The cause of excessive blood flow from the uterus must be investigated with ultrasound examination.
Retained products of conception must be evacuated .
If the bleeding is scant and there are no signs of retained products, the treatment should consist of antimicrobials and monitoring.
Endometritis is an infection of the inner lining of the uterus (endometrium) and it often extends to involve the myometrium, leading to endomyometritis.
Risk factors
Prolonged delivery
Frequent procedures and internal examinations during delivery
Premature rupture of foetal membranes
Retained products of conception
Vacuum extraction and forceps delivery
Caesarean section - prolonged procedure, use of instruments and sutures, accumulation of blood or tissue fluid in the pelvis or tissues are predisposing factors.
Aetiology
Pathogenic bacteria ascend, via cervix, from the vagina to the uterus where the placental bed and gestational endometrium provide an ideal growth medium. As the infection progresses, local myometrium becomes involved. The bacteria will then spread, via circulation, to infect the rest of the myometrium.
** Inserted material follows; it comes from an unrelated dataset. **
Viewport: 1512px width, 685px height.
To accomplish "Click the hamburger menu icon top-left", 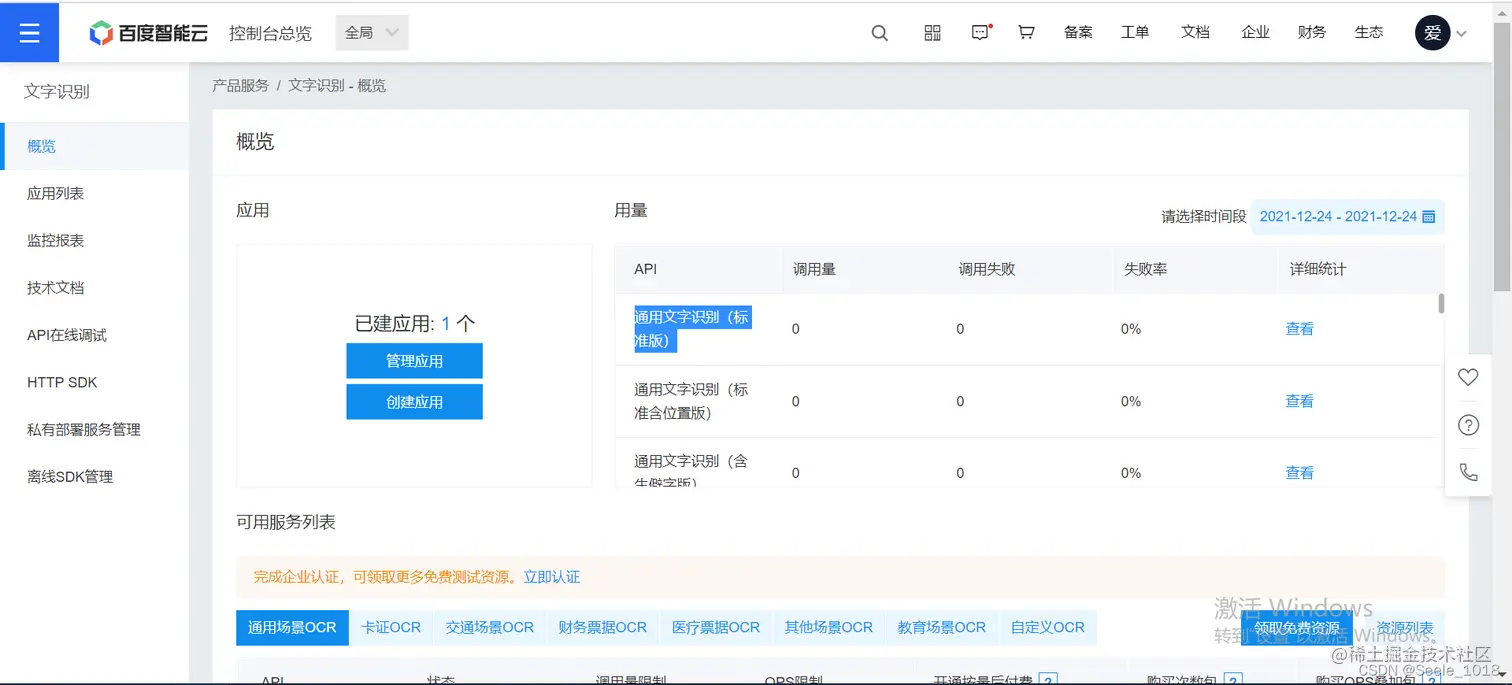I will 29,32.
The most common aerobic causative agents are beta-haemolytic streptococci, Escherichia coli, enterococci and chlamydia. Bacteroides species and B. fragilis are the most common anaerobic pathogens. The infection is usually polymicrobial.
Tissue viability, and the circulation within the tissues, is diminished after caesarean delivery, leading to reduced resistance particularly against anaerobic bacteria.
Clinical signs and symptoms
Symptoms usually start 4-10 days after delivery but they may also present later.
Fever
Lower abdominal pain, which may radiate to involve the entire abdomen
Tender lower abdomen, uterus and possibly adjacent tissues
Foul smelling lochia
Purulent discharge at the cervix
Laboratory investigations as appropriate
CRP, increased up to 100-150 mg/l
Midstream urine to exclude concurrent urinary tract infection, including as necessary bacterial culture
Blood cultures, if severe general symptoms occur
Samples for chlamydia infection and gonorrhoea if these are suspected
Severe endometritis (severe and generalised symptoms, high fever, CRP > 100 mg/l) requires hospitalisation and treatment with intravenous antimicrobials.
Initially, for example, cefuroxime 1.5 mg thrice daily combined with metronidazole 500 mg thrice daily. Subsequent treatment in accordance with the results of bacterial cultures.
If the disease is severe and the treatment response is poor to cephalosporin+metronidazole therapy before the bacterial culture is ready, or if the patient has endometritis together with a wound infection (section, episiotomy): alternatively the combination of clindamycin and the aminoglycoside gentamicin.
Endometritis after caesarean delivery warrants early treatment with i.v. antimicrobials which should continue for up to 2 weeks.
Breast feeding is allowed during the combination therapy of cephalosporin and metronidazole.
the infection may have spread to the tissues adjacent to the uterus, or there may be lumbar peritonitis, an abscess, septic thrombophlebitis in the lumbar region or an infected haematoma
the patient will need further investigations in a hospital (ultrasound examination, CT/MRI scan).